* Start DATA RECORDS *
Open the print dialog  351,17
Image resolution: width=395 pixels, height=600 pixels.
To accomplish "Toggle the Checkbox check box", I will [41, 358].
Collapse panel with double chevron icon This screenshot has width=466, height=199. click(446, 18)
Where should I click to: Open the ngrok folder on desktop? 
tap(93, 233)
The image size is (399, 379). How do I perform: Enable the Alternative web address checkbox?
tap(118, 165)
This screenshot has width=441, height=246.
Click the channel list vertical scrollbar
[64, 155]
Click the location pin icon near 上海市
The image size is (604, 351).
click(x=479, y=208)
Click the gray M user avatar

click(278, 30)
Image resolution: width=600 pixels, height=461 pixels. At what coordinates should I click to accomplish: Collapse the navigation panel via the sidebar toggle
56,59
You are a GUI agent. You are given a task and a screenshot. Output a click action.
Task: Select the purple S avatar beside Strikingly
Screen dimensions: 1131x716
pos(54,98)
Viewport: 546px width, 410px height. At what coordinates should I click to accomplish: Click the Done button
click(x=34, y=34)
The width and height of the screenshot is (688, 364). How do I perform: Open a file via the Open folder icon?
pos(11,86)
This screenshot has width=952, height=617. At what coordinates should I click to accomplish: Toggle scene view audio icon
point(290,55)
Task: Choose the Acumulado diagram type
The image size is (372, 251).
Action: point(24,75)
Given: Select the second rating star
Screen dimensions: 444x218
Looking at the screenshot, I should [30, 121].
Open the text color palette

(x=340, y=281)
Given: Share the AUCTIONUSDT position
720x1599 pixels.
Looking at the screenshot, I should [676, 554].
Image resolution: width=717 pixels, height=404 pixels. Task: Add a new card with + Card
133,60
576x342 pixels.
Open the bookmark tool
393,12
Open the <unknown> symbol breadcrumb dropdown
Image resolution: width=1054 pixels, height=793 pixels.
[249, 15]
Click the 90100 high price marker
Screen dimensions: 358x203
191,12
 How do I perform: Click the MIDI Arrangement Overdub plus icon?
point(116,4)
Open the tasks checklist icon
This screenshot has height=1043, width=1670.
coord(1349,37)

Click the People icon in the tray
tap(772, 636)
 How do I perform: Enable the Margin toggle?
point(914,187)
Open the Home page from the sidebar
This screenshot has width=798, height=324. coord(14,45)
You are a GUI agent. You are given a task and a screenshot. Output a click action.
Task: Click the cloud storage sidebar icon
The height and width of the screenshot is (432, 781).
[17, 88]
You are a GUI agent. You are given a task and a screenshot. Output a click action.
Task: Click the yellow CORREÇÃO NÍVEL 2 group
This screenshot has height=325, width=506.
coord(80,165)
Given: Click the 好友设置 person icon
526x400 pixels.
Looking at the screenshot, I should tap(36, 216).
* End DATA RECORDS *
> **OBJECTIVE**: Rewrite the lines running from the line with "Given: Click the 好友设置 person icon" through the end of the records, replacing "person" with "user" and leaving everything else unchanged.

> **WRITTEN SOLUTION**:
Given: Click the 好友设置 user icon
526x400 pixels.
Looking at the screenshot, I should tap(36, 216).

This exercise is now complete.